Work to be completed
How many lines in the entries below contain the word "return"? Reply with the number alone.

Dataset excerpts
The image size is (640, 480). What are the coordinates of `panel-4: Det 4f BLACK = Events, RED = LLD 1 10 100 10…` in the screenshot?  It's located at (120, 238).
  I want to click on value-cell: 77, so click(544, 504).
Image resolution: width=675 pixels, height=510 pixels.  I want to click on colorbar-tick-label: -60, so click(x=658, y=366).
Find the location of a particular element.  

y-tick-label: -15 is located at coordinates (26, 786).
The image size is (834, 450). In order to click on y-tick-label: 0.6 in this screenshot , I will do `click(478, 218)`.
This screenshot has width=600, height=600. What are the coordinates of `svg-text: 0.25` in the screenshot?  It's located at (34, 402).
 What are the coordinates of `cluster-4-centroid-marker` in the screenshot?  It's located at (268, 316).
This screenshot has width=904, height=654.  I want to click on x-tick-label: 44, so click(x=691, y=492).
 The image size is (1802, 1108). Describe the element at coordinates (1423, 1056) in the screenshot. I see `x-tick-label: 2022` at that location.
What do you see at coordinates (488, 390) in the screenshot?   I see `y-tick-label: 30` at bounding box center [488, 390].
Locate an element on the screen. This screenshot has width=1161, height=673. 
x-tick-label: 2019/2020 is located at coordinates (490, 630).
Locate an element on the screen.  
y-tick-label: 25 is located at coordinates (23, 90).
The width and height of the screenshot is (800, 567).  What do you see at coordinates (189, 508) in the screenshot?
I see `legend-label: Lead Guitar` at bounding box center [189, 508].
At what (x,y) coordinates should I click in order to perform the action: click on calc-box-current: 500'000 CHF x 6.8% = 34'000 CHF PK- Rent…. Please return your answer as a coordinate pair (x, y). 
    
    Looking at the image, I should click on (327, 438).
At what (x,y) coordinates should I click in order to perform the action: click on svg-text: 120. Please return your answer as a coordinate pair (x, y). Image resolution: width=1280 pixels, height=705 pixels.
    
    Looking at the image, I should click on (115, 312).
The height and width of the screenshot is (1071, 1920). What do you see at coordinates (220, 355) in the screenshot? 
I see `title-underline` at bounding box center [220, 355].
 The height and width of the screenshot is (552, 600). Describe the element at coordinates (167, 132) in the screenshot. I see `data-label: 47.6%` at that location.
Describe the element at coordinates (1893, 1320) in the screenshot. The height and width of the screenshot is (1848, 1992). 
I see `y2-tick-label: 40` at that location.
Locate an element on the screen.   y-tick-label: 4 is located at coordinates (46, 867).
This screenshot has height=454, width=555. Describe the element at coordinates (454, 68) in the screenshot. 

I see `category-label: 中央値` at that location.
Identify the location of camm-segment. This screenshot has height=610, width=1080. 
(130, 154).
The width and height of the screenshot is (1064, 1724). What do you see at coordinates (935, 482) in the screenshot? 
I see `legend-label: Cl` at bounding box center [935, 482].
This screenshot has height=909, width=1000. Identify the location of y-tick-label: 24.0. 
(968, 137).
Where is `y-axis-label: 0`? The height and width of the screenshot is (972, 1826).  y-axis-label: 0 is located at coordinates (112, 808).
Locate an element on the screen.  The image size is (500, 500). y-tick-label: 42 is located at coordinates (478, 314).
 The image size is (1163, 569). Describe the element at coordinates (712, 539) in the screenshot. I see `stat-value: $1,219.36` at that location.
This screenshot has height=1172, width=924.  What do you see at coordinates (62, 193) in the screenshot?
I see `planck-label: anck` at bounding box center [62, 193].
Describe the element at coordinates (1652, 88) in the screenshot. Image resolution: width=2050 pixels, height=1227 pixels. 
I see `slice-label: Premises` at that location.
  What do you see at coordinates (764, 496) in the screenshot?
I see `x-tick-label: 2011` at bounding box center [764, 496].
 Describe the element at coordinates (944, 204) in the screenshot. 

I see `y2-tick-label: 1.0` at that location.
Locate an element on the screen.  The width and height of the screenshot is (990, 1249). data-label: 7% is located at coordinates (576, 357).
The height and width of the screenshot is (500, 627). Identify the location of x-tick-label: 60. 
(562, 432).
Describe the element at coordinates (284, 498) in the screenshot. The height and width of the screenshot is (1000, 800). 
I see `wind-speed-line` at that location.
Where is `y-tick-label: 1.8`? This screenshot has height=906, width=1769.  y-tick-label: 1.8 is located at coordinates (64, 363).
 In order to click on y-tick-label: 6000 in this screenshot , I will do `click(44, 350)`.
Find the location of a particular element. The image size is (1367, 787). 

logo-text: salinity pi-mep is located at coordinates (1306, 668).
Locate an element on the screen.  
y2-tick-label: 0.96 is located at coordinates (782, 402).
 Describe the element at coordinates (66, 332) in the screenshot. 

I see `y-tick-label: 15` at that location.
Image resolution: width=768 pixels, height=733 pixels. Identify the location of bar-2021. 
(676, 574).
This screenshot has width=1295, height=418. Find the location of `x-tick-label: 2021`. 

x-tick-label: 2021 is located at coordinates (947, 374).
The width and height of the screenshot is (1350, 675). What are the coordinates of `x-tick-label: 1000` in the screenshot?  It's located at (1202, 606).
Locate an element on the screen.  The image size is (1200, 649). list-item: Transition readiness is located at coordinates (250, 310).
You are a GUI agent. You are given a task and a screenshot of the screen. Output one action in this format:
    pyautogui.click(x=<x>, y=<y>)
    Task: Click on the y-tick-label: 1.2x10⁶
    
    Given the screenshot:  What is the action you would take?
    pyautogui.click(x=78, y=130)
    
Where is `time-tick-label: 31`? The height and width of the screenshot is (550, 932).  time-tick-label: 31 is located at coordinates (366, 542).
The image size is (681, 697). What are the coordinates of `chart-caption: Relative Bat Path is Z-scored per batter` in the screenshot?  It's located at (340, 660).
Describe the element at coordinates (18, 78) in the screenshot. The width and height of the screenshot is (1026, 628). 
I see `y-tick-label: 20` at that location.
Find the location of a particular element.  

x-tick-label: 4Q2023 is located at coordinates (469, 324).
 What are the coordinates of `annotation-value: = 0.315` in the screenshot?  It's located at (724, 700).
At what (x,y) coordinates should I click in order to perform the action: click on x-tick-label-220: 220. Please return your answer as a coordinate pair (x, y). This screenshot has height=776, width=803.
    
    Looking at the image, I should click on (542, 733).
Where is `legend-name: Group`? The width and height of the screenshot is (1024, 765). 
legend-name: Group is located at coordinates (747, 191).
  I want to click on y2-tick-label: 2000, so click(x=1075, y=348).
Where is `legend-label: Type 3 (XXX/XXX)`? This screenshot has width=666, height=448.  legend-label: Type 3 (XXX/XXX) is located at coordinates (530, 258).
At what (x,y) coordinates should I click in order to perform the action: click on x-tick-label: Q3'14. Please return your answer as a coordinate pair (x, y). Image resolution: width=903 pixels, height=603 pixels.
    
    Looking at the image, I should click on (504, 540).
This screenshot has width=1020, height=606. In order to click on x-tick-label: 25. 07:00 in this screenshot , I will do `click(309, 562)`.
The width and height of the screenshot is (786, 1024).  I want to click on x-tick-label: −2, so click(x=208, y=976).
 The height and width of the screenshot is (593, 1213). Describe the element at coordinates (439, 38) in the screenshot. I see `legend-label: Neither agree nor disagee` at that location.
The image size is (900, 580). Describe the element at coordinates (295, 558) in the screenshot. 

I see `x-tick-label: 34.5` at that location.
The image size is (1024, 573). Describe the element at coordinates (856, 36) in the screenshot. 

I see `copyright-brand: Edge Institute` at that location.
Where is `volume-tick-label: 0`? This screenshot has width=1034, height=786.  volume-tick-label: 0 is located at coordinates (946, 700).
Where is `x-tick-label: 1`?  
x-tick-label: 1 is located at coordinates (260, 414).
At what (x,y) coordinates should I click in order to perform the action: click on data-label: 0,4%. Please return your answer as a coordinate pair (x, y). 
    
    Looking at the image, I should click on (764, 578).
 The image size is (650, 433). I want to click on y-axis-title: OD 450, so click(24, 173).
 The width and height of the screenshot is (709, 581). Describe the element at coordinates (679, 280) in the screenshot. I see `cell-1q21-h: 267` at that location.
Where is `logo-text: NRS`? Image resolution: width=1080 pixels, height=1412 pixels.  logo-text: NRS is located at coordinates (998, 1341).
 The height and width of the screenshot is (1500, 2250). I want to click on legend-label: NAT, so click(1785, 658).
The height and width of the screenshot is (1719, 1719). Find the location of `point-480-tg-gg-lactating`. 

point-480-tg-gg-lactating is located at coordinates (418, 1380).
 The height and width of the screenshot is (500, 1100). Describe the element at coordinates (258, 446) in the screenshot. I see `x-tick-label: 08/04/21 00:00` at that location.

Completed task
5